The insightful story by Suzanne Mills about her mother’s struggles is useful to highlight how the media wrestles with framing the large issues of life. It raises the issue of how we define who is a good editor.
Is the metric the profitability of the media house, or is it effectiveness in raising our consciousness of troubling issues that threaten our very existence? Newspapers shape us and this examination is necessary.
To the case in point, I disagree with the allusion that Therese Mills may have been guided by a desire to ‘win’ media surveys and to make money. I have never met Therese Mills, but I can affirm that she is the only media head that never had time for MFO polls from 1992. Newsday was seldom a participant and always a reluctant one.
To understand Therese’s motivation, we should recall her August 2009 editorial defending the publication of the photograph of the decapitated baby, Nevi Ranjit, the second child killed in road accidents within three months: “our decision was taken because we felt we had to bring the stark reality of the loss of infants’ lives to you in a manner to make you stop and think. To shock you. We hope that you… commit yourself to ensuring that no child will ever die in a car driven by you.”
(Trigger warning: Wired868 has published a Newsday front page cover in this column).
Within days of the publication, the Finance Minister, in the budget presentation, introduced the mandatory restraints in cars for children under five years. How many children have been saved since then because of her bold intervention?
Mills felt that ‘the reality of life is such that the bad things people do…must be reported if a society is not to bury its head in the sand and ignore the reality of man’s cruelty to man’. But tackling crime was much harder than fixing the ‘use of child restraints’ problem.
From 1993 to 1999, the murder rate was relatively stable, hovering around 110 per year but up from 84 in 1990. But by 2003, the murder rate rocketed to 229 to reach 506 in 2009. The murder detection rate plummeted from 76% in 1997 to 40% in 2003, and the incidence of serious crime surpassed minor crimes (Sookram et al, 2009).
Simultaneously, there was a reversal of economic fortunes for the country. The high price of oil in the 1970s had allowed considerable publicly financed development, but when the price fell in the 1980s the economy faltered badly and in 1985–89, GDP fell by 30 per cent in real terms. The Government’s substantial reserves were exhausted by 1987, and the economy had to be supported by the IMF until 1993, when oil prices had recovered. The official unemployment rate stood at an average of 22% over the 1987-89 period, a figure that may have been understated because of under-estimation of youth unemployment (Farrell, 1981).
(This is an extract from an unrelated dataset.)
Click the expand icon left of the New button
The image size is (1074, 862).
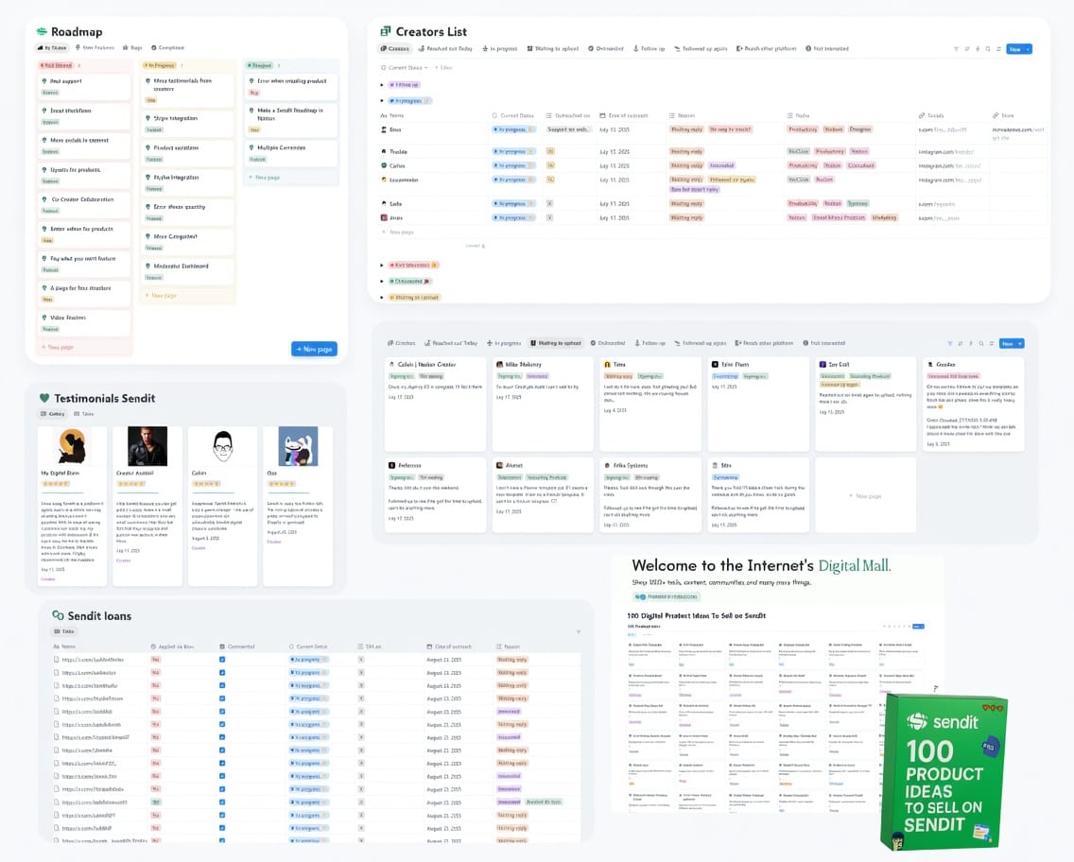click(998, 48)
Then came the windfall. Between 2000 and 2007, real GDP growth averaged around 8%.
We ignored Dr Terrence Farrell and his colleagues. In our State Homes for Children, nearly half of the residents had done nothing illegal, had only primary school education and suffered from neurological deficits yet were housed with offenders accused of robbery (Deosaran and Chadee (1997). Mrs Thompson – Ahye (1999) and Seepersad (2009) identified the lack of legal income opportunities and how the flaunting of wealth by those who were fortunate made those who were deprived turn to crime.
As Suzanne Mills correctly reports, crime became more entrenched and organised. In 2005, the Besson Street Gang Intelligence Criminal History Project fingered the root of the problem. Katz and Choate (2010) confirmed it. Gang members were in the 18 – 45 years age cohort, African with half having previous arrests and lived in the Port of Spain area. But Newsday’s pictures showed those who lost their lives and not those who profited from the mess.
By focusing on the unfortunates, the Mills walked into a trap in that, “unswerving focus on specific episodes, individual perpetrators, victims or other actors at the expense of the more general thematic information inhibits the attribution of political responsibility… chronic problems [become] mere idiosyncratic outcomes.” (Iyengar 1991). This is why the politicians ignored Therese’s pleas and why Suzanne was right about the need to ‘change tack’. Neither appreciated nor used the output of academics.
Then Prime Minister Basdeo Panday, in 1999, brazenly named Sean Francis, a reputed gang leader, as an electoral candidate dubbing him a ‘community leader’. His successor Patrick Manning, in his turn as prime minister, met the ‘community leaders’ at Holiday Inn.
Those who benefited from the country’s wealth retreated into gated communities and sent their children to private schools. Private security companies boomed. Crime became an economic class and a ‘black boy’ issue, easing the politicians off the hook.
Basic public goods—hospitals, water, schools, transportation and policing—went adrift. We made no connection between that decay and the increase in crime. We did not care to. We were good.
By August 2013, another prime minister, Kamla Persad-Bissessar, was threatening to unleash ‘the dogs of war’. Gary Griffith, her then Security Advisor, lives to continue telling that tale.
Is the blame Therese Mills’ alone? Or is it all of us, who could and should have done better? It is always easier to blame others, but we should look in the mirror.
Noble Philip, a retired business executive, is trying to interpret Jesus’ relationships with the poor and rich among us. A Seeker, not a Saint.